Using S3 as static website

Company C is currently hosting their corporate site in an Amazon S3 bucket with Static Website Hosting enabled. Currently, when visitors go to http://www.companyc.com the index.html page is returned. Company C now would like a new page welcome.html to be returned when a visitor enters http://www.companyc.com in the browser. Which of the following steps will allow Company C to meet this requirement? Choose 2 answers

A. Upload an html page named welcome.html to their S3 bucket
B. Create a welcome subfolder in their S3 bucket
C. Set the Index Document property to welcome.html
D. Move the index.html page to a welcome subfolder
E. Set the Error Document property to welcome.html


An Amazon S3 bucket, “myawsbucket” is configured with website hosting in Tokyo region,
what is the region-specific website endpoint?

A. www.myawsbucket.ap-northeast-1.amazonaws.com
B. myawsbucket.s3-website-ap-northeast-l.amazonawscom
C. myawsbucket.amazonaws.com
D. myawsbucket.tokyo.amazonaws.com

Why?

AWS websites always have text "website" on the URL


S3 encryption cipher

What type of block cipher does Amazon S3 offer for server side encryption?

A. RC5
B. Blowfish
C. Triple DES
D. Advanced Encryption Standard

Why?
http://docs.aws.amazon.com/AmazonS3/latest/dev/UsingServerSideEncryption.html
Amazon S3 server-side encryption uses one of the strongest block ciphers available, 256-bit Advanced Encryption Standard (AES-256), to encrypt your data.

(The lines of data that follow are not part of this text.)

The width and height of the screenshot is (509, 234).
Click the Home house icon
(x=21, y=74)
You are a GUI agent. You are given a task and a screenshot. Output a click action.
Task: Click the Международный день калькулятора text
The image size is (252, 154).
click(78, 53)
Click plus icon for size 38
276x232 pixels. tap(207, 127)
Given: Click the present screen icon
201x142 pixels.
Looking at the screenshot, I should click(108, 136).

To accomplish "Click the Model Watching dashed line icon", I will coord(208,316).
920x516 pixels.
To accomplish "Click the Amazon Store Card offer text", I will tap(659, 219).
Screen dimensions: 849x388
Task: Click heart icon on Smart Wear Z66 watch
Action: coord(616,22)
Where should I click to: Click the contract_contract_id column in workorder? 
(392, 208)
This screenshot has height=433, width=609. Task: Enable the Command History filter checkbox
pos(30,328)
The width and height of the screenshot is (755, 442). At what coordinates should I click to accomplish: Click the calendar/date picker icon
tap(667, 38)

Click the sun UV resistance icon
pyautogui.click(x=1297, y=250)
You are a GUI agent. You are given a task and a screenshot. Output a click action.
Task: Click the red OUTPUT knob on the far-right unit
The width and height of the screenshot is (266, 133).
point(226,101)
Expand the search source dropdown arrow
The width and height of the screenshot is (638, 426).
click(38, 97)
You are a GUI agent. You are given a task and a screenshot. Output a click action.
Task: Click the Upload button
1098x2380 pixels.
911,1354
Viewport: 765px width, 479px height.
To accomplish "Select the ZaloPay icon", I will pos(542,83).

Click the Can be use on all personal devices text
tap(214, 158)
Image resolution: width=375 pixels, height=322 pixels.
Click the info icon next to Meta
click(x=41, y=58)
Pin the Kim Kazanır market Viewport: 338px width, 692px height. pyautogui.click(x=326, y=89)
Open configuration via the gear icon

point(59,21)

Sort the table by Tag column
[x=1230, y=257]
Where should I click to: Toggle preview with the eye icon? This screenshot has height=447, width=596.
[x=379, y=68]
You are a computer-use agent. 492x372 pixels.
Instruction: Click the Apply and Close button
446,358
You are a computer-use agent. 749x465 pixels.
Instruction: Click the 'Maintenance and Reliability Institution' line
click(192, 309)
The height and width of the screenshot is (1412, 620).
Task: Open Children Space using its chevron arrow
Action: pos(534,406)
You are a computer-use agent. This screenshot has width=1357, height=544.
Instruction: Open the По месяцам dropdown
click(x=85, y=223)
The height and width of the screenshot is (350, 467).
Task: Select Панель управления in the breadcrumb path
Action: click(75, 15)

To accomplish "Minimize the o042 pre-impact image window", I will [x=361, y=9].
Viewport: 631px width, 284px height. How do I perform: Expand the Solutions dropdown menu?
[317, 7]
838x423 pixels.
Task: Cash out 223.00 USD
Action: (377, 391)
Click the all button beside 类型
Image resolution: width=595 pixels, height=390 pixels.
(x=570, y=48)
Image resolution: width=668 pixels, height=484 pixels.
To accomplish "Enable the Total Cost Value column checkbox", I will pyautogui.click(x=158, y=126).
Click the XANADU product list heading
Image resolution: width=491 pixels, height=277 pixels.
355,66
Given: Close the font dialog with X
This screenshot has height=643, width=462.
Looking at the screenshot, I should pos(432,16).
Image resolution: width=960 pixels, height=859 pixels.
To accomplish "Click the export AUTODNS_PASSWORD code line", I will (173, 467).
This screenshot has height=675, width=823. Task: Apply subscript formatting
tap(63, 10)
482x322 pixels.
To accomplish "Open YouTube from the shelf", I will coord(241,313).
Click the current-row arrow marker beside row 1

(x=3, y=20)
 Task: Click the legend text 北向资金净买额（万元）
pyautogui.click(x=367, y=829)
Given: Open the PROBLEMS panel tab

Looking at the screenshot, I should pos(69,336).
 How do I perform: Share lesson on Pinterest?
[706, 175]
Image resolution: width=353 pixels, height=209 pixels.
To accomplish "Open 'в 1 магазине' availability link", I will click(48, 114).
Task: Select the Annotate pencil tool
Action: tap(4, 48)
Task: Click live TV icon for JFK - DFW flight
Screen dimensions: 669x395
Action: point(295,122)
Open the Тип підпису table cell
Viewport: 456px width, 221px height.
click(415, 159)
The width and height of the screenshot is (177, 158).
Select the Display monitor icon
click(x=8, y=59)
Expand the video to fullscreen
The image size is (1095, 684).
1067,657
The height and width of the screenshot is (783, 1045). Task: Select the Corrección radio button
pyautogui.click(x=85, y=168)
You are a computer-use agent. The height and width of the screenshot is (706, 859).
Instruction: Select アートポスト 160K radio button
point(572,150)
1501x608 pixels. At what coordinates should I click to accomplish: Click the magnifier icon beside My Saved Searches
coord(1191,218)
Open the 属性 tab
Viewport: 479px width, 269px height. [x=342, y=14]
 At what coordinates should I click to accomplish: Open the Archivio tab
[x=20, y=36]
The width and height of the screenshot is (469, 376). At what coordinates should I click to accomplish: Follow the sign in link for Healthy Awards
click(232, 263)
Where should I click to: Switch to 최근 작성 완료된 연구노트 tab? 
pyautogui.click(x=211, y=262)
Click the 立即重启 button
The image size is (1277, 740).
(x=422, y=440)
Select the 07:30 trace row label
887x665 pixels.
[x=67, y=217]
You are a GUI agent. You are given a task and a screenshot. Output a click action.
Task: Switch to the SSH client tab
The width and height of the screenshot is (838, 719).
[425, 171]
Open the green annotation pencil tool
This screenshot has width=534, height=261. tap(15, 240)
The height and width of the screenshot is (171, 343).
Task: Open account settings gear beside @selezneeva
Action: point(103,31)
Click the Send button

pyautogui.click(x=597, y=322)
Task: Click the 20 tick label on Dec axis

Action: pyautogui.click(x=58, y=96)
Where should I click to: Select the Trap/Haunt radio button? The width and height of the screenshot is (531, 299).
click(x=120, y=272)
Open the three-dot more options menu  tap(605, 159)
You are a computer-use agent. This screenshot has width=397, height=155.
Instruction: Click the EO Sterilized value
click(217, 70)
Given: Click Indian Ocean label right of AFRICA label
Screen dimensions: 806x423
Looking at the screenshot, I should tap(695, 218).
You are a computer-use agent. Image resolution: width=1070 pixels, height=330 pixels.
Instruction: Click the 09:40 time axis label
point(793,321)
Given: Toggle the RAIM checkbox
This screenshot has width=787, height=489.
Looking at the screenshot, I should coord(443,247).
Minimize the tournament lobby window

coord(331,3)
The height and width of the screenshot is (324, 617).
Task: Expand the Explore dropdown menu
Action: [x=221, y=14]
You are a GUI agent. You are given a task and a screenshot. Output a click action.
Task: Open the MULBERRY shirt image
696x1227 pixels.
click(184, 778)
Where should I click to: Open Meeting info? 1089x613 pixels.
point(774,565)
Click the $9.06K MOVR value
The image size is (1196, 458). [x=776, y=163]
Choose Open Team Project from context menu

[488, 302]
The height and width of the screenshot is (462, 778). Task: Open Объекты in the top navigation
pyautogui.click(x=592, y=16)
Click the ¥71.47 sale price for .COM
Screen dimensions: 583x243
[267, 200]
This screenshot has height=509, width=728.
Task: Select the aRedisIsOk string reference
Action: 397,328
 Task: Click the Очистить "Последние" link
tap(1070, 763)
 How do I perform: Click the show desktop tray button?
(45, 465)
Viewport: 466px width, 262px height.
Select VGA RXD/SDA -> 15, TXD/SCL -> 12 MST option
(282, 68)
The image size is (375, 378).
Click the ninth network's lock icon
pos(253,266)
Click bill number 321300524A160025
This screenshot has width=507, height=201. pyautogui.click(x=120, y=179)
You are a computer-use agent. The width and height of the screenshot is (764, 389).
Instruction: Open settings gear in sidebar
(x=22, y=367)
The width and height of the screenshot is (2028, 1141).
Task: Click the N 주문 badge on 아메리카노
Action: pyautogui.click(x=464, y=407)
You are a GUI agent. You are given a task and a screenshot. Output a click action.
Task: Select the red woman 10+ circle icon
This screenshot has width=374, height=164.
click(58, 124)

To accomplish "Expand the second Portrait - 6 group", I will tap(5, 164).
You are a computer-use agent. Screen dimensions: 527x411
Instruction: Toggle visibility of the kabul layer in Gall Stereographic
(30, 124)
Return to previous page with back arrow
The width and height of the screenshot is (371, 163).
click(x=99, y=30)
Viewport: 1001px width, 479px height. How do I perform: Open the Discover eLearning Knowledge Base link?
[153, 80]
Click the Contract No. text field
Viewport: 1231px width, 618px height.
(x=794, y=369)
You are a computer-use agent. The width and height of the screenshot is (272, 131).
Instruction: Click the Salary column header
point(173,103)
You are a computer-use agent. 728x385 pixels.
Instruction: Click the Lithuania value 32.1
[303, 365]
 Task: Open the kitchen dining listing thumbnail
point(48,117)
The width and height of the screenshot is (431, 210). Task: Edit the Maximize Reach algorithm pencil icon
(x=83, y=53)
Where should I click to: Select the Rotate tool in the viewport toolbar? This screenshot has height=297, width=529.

S3 bucket policies and pre-signed URL's

Company A has an S3 bucket containing premier content that they intend to make available to only paid subscribers of their website. The S3 bucket currently has default permissions of all objects being private to prevent inadvertent exposure of the premier content to non-paying website visitors. How can Company A provide only paid subscribers the ability to download a premier content file in the S3 bucket?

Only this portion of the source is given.